*Page text*
══════
Sen. Dean Heller, R-Nev. talks to the media after his victory at the Palazzo in Las Vegas after midnight on Wednesday, November 7, 2012.

Sen. Dean Heller joined the list of senators making their tax reform request letters public Friday — but his wish list was pretty short, and more focused on political principles than revolutionary policies.

In a one-page letter, Heller asked tax committee chiefs Max Baucus and Orrin Hatch that whatever new changes they make to the tax code be revenue-neutral in comparison with current law and simpler than current law, and that the reform process be carried out in the open.

That’s about it.

Last month,Baucus and Hatch had asked all senators to submit letters to them by Friday suggesting legislative proposals for a totally revamped tax code. They promised a “blank slate” approach, where no provision would be sacred and all ideas would be heard, and promised senators anonymity for their proposals as a way of encouraging detailed input.

But as the deadline approached Friday, it was clear that Baucus and Hatch’s plan wouldn’t have quite the sweeping effect they had intended.

While some senators decided to avail themselves of the opportunity to make quiet suggestions, others, like Heller, used the moment as an opportunity to recommit themselves to positions well-formed on the 2012 campaign trail.

“The current tax code is too complex, too costly and creates unnecessary challenges,” Heller wrote in his letter.

“Our country does not have a revenue problem; it has a spending problem,” he continued in the next paragraph, asking that tax reform be “revenue-neutral for the federal government.”
══════
*Dataset entries*
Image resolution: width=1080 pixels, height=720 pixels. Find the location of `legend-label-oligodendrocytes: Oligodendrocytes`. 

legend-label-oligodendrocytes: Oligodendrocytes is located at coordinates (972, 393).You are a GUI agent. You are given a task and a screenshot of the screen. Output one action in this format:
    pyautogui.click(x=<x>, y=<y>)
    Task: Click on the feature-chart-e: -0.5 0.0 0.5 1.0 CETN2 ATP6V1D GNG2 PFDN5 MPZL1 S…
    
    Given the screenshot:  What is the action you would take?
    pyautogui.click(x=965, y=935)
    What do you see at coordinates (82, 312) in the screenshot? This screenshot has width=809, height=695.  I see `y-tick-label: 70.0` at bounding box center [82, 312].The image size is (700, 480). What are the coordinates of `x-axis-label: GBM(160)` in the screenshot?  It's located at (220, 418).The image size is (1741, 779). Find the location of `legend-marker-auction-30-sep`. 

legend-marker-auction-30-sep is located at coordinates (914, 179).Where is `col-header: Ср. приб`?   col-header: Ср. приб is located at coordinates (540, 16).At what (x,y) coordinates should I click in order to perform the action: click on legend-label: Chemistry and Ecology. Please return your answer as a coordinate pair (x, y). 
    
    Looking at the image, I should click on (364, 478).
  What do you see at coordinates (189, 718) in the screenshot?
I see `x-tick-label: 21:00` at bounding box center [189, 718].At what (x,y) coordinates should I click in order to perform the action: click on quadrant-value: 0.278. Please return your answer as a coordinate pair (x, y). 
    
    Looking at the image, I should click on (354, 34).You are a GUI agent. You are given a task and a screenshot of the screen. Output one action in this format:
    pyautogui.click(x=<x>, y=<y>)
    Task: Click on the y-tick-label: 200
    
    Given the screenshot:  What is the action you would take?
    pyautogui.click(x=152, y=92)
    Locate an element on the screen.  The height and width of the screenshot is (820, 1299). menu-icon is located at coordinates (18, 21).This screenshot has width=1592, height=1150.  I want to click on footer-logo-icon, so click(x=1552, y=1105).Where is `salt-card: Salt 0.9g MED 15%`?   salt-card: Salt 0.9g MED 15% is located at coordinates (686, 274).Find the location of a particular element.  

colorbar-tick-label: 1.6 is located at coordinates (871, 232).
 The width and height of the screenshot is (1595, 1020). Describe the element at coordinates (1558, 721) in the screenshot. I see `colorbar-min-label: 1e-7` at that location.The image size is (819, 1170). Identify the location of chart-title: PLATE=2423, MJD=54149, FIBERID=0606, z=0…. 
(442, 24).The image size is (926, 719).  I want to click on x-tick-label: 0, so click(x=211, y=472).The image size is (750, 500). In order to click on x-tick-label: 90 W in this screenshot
══════
*Things to do*
1. In the article on Dean Heller's tax reform letter, to which two committee chiefs did Heller send his letter?
2. Pick up the article on Dean Heller's tax reform letter after its last sentence and keep writing it.

*Answers given*
1. Max Baucus and Orrin Hatch.

2.
“I also request that the entire process be open and transparent to the American public,” Heller said. “Our nation needs common sense legislation that fundamentally transforms the tax code without backroom deals.”

That last point is a seemingly intentional jab at the secrecy of the process Baucus and Hatch divined, in which they promised to keep senators’ request letters a secret for up to 50 years.

But then again, Heller played ball to a greater extent than others, including Nevada’s senior senator, Harry Reid.

Reid said Thursday that he had no intention of submitting a letter to the tax committee.

“I’m not going to be involved in this. … I’m not going to consider it,” Reid said to reporters, stressing that since he believed in the committee process, and since he wasn’t on the committee, he didn’t intend to play a part in the exercise.

Of course, Reid has his own ways of getting his views known in the tax committee. As majority leader, Reid has tapped Baucus to help him write a slew of major fiscal policy bills, including a little thing called health care reform legislation.

A letter between working friends like that could easily be considered a superfluous formality.